Source data
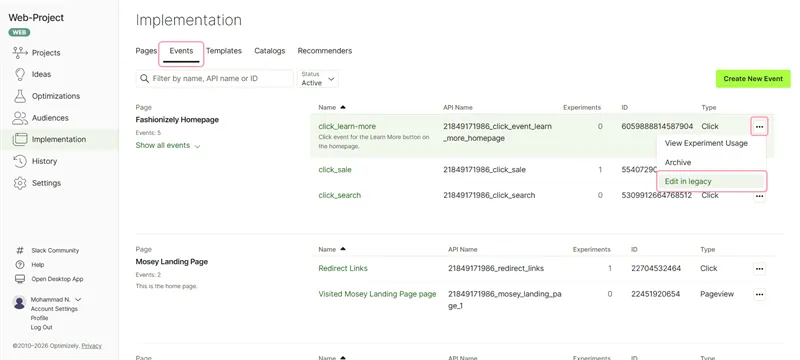The image size is (800, 360).
Task: Click the Create New Event button
Action: (x=753, y=79)
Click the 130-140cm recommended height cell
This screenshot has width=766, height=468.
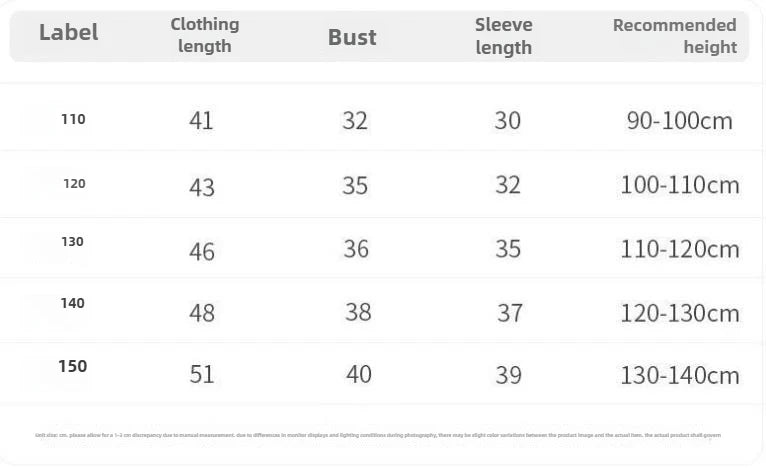(679, 375)
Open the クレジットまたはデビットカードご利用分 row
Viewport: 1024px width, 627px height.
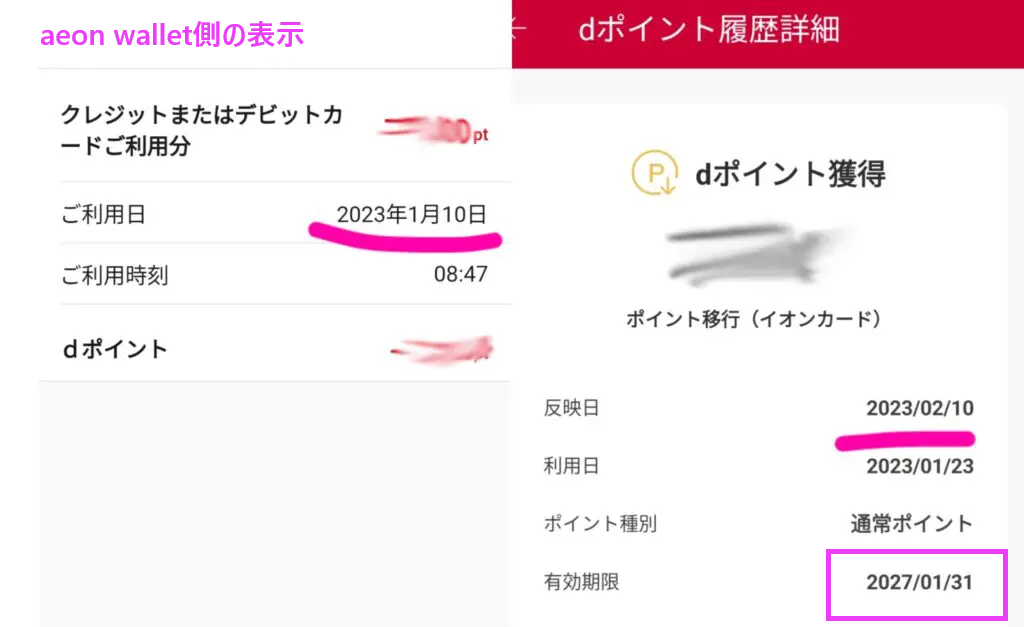tap(275, 129)
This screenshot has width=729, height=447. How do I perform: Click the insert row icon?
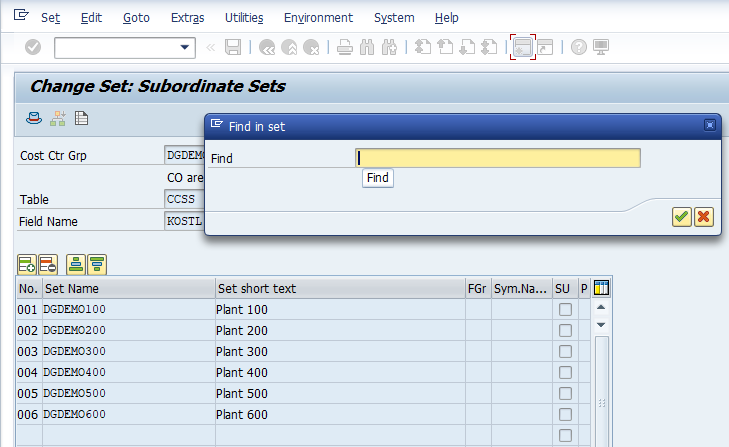[x=27, y=265]
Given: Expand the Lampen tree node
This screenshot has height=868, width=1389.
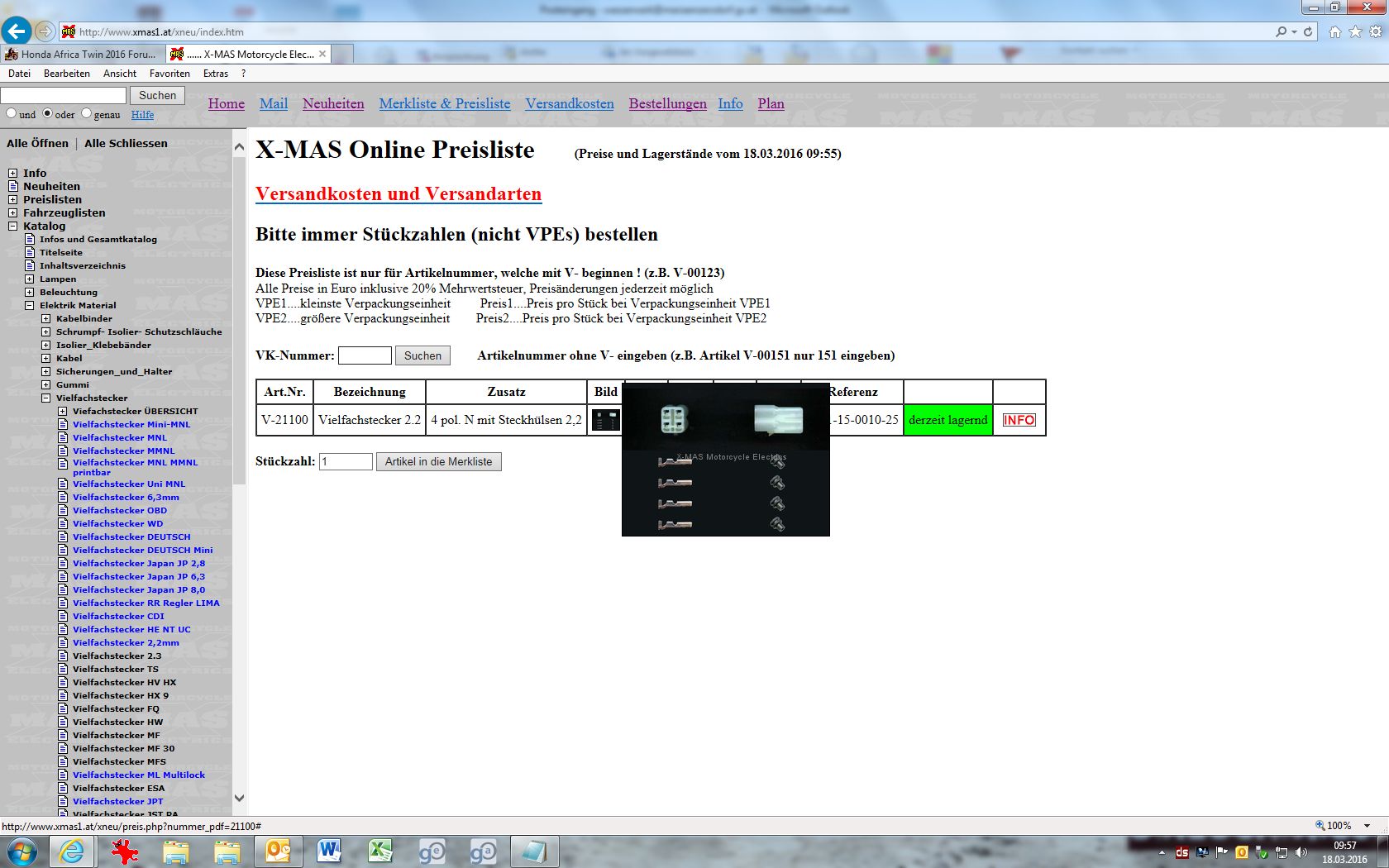Looking at the screenshot, I should point(30,279).
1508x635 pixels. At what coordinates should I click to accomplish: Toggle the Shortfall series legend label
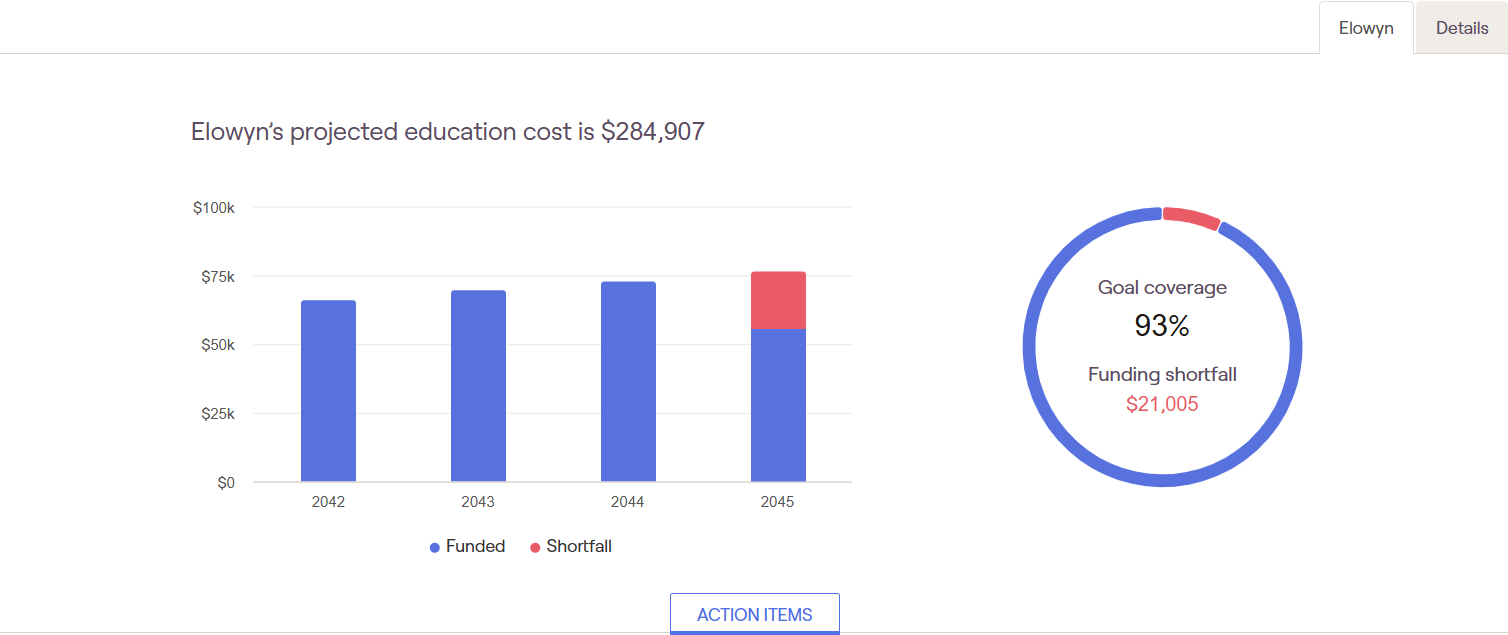[x=579, y=546]
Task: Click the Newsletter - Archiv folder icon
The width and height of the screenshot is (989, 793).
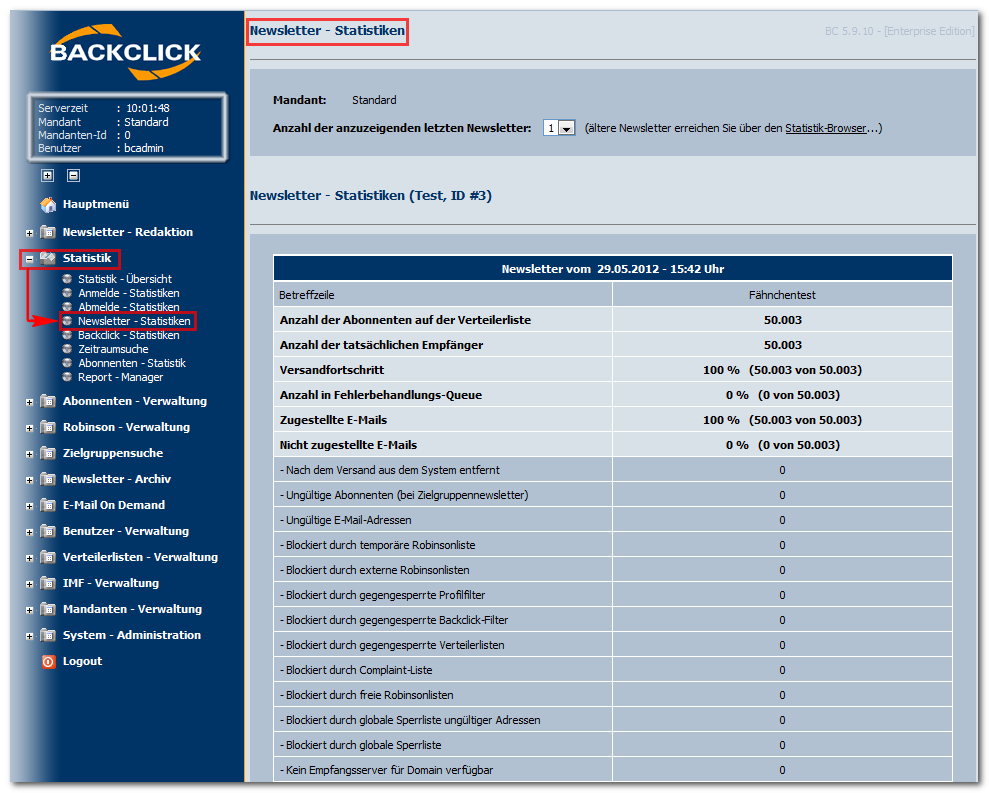Action: point(48,479)
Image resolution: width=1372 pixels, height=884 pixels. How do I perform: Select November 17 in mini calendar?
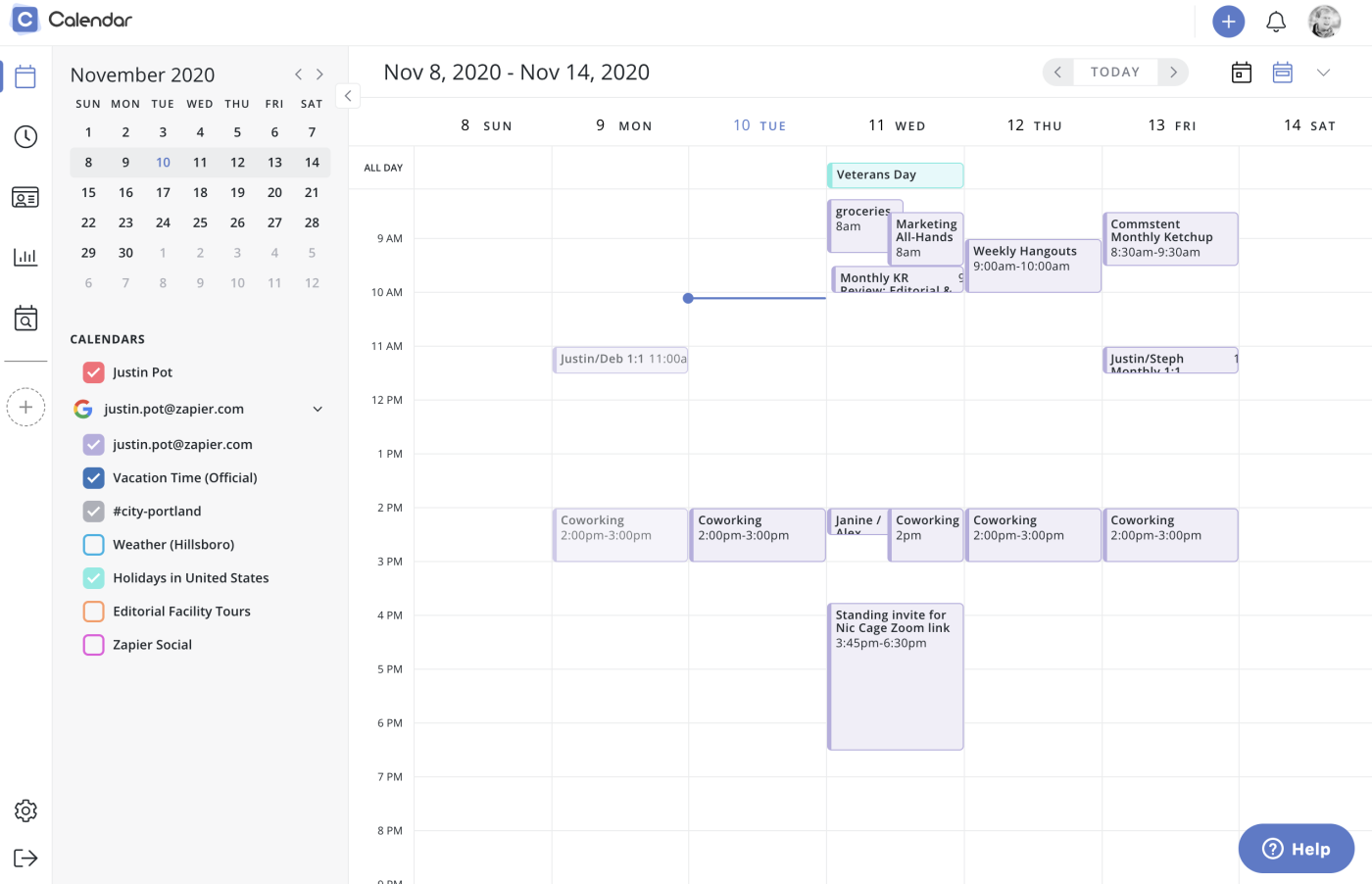163,193
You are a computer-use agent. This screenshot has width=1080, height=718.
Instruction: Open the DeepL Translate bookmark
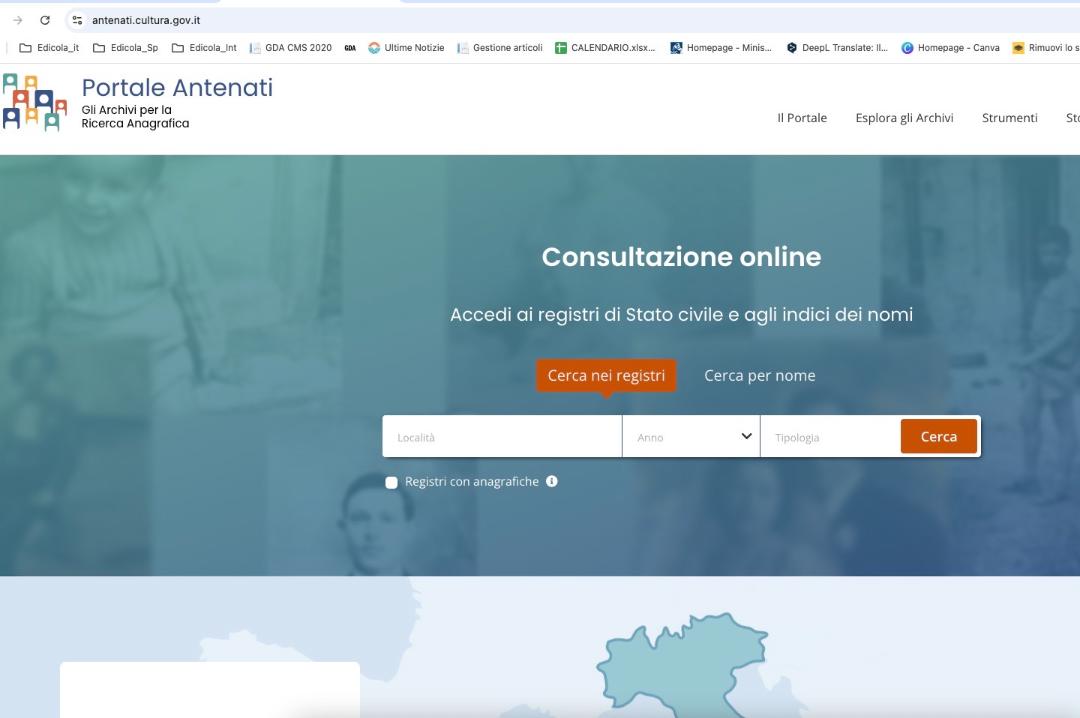click(837, 47)
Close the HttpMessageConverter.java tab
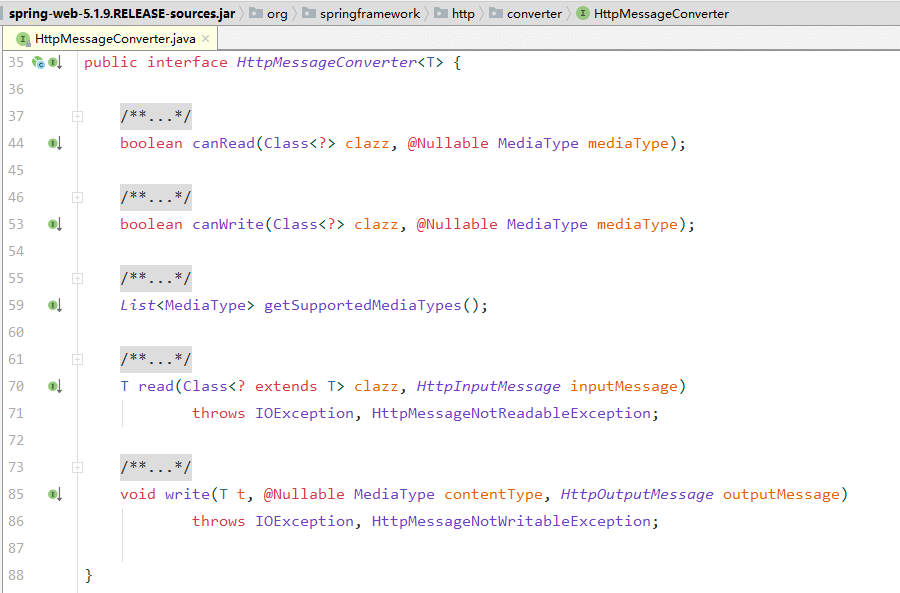Screen dimensions: 900x593 point(206,39)
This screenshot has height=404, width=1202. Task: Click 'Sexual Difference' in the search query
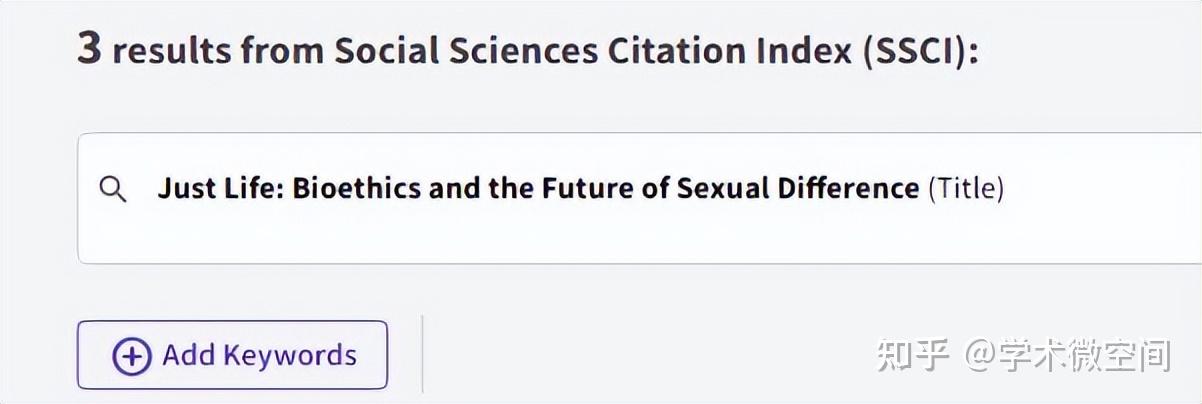pyautogui.click(x=797, y=188)
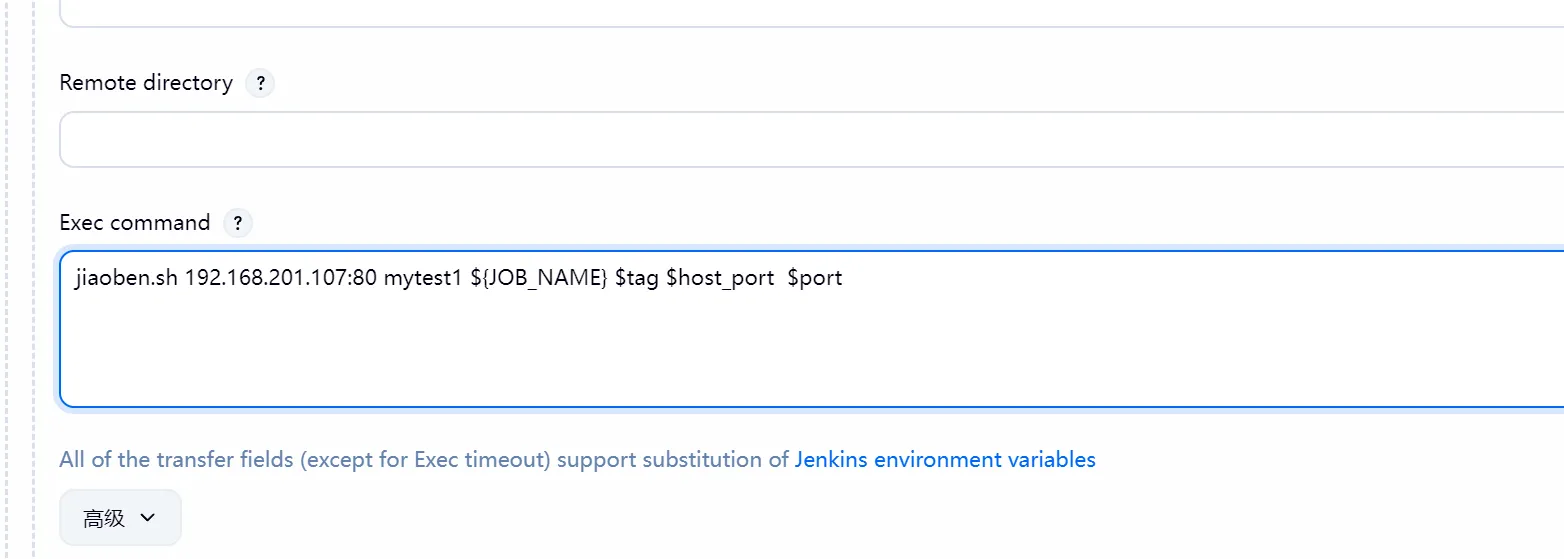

## PROBLEM REQUIREMENTS:
From the line that holds "Click the 130-140cm recommended height cell" to the last line of the records, please copy each line exactly and nothing else. Pictures stay out.

## OUTPUT FOR THIS EXERCISE:
Click the 130-140cm recommended height cell
This screenshot has width=766, height=468.
(679, 375)
Open the クレジットまたはデビットカードご利用分 row
Viewport: 1024px width, 627px height.
tap(275, 129)
This screenshot has width=729, height=447. How do I perform: Click the insert row icon?
[x=27, y=265]
Given: Expand the Lampen tree node
This screenshot has height=868, width=1389.
Looking at the screenshot, I should point(30,279).
1508x635 pixels. At what coordinates should I click to accomplish: Toggle the Shortfall series legend label
[x=579, y=546]
Task: Click the Newsletter - Archiv folder icon
The width and height of the screenshot is (989, 793).
Action: point(48,479)
Image resolution: width=1372 pixels, height=884 pixels. How do I perform: Select November 17 in mini calendar?
163,193
You are a computer-use agent. This screenshot has width=1080, height=718.
Instruction: Open the DeepL Translate bookmark
click(837, 47)
Close the HttpMessageConverter.java tab
Screen dimensions: 900x593 point(206,39)
This screenshot has height=404, width=1202. Task: Click 'Sexual Difference' in the search query
pyautogui.click(x=797, y=188)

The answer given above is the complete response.